Personal information
- Nationality: Norwegian
- Born: 14 September 2005 (age 20)

Sport
- Sport: Athletics
- Events: Middle distance, long distance running, cross country running

Achievements and titles
- Personal bests: 800m: 1:50.85 (Nittedal, 2024); 1500m: 3:34.33 (Pfungstadt, 2025); 3000m: 7:47.07 (Trier, 2023) NU20R; 5000m: 13:22.38 (Stockholm, 2025);

Medal record
Men's athletics
Representing Norway
World U20 Championships
| Gold medal – first place | 2024 Lima | 3000m |
European U18 Championships
| Silver medal – second place | 2022 Jerusalem | 1500m |
| Silver medal – second place | 2022 Jerusalem | 3000m |
European Cross Country Championships
| Gold medal – first place | 2024 Antalya | U20 Team |
| Bronze medal – third place | 2024 Antalya | U20 race |

= Andreas Fjeld Halvorsen =

Norwegian runner (born 2005)

Andreas Fjeld Halvorsen (born 14 September 2005) is a Norwegian middle-, long-distance and cross country runner. He was a gold medalist at the 2024 World Athletics U20 Championships over 3000 metres. He became Norwegian indoor champion over 1500 metres and won the Nordic Cross Country Championships in 2025.

==Biography==
He was a silver medalist at the 2022 European Athletics U18 Championships in both the 1500 metres and the 3000 metres in Jerusalem, Israel.

In August 2023, he became Norwegian under-20 champion over 1500 metres. In September 2023, he broke Jakob Ingebrigtsen's Norwegian junior record in the 3000 metres, running 7.47.04 in Trier.
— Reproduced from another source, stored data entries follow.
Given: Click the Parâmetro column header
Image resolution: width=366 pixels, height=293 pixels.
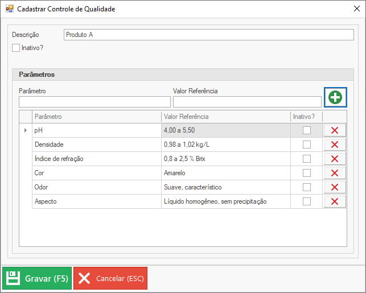Looking at the screenshot, I should point(96,117).
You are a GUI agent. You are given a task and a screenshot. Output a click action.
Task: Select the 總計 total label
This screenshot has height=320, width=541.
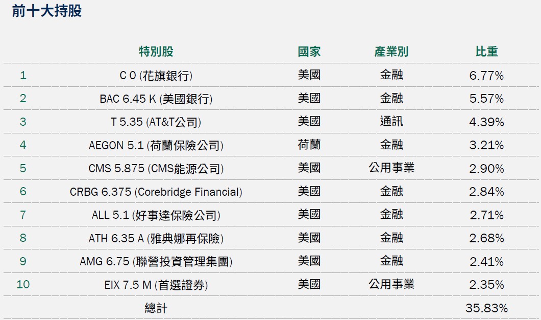pos(156,308)
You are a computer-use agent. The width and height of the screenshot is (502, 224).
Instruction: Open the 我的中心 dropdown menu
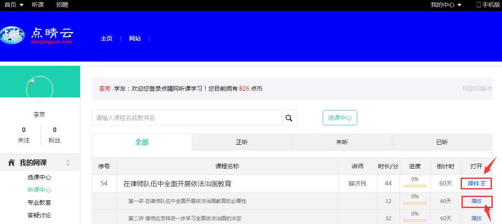446,5
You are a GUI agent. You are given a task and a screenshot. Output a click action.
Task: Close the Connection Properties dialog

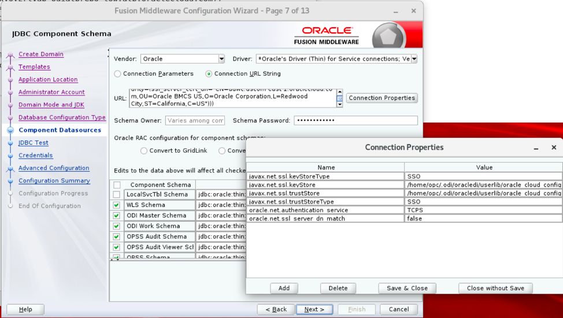click(553, 147)

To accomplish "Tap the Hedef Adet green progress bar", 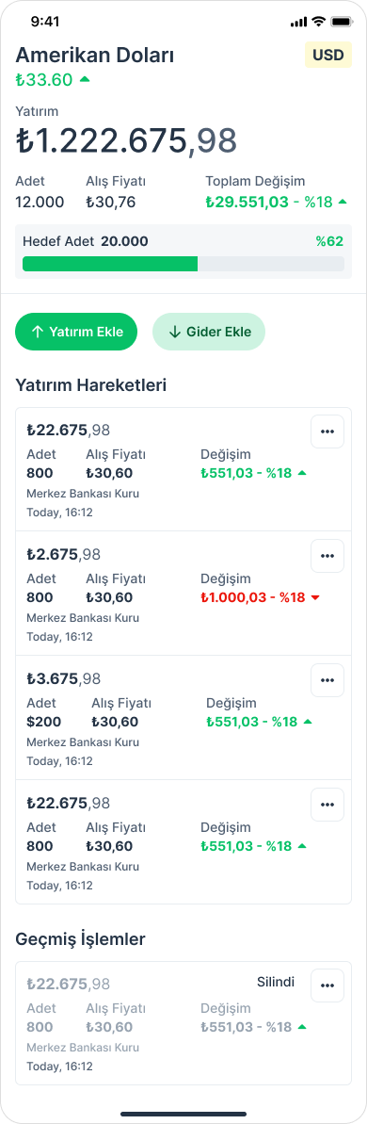I will click(184, 264).
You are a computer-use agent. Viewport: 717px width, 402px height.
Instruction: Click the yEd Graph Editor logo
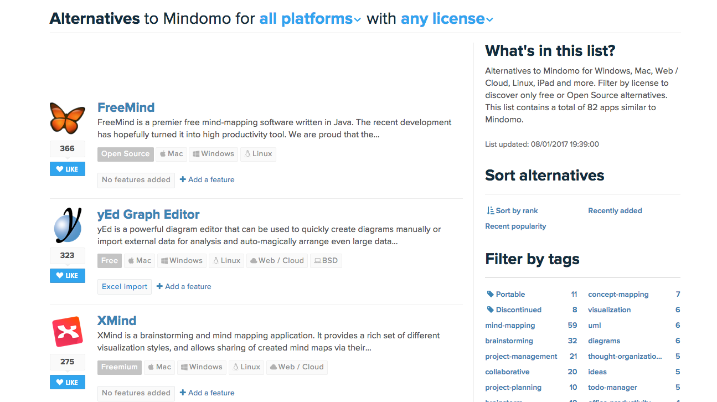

In March 2024, he won Norwegian indoor U20 titles over 800 metres and 1500 metres, setting championship records in both distances. In June 2024, he was runner up to Jakob Ingebritsen at the Norwegian national championships over 1500 metres.

He won the gold medal in the 3000 metres at the 2024 World Athletics U20 Championships in Lima, Peru. In doing so, he became the first non-African man to win a long distance title at the championships since its inception in 1986.

In December 2024, he won the bronze medal in the individual U20 race and gold in the team race at the 2024 European Cross Country Championships in Antalya, Turkey. Combined with a senior victory for Jakob Ingebritsen, he helped Norway to a third place finish in the overall medal table for the Championship, for a second consecutive year. In 2024, he was nominated for the European Athletics Rising Star award.

He ran 3:42.26 to win the Norwegian Indoor Athletics Championships in February 2025, over 1500 metres. In August he placed third at the Norwegian Athletics Championships over 1500 metres, running 3:39.19. He won the senior Nordic Cross Country Championships in Kastrup, Denmark, on 9 November, whilst being at 20 years-of-age, the youngest athlete in the race.

In August 2026, he competed at the 2026 European Athletics Championships in Birmingham, England, in the 1500 metres.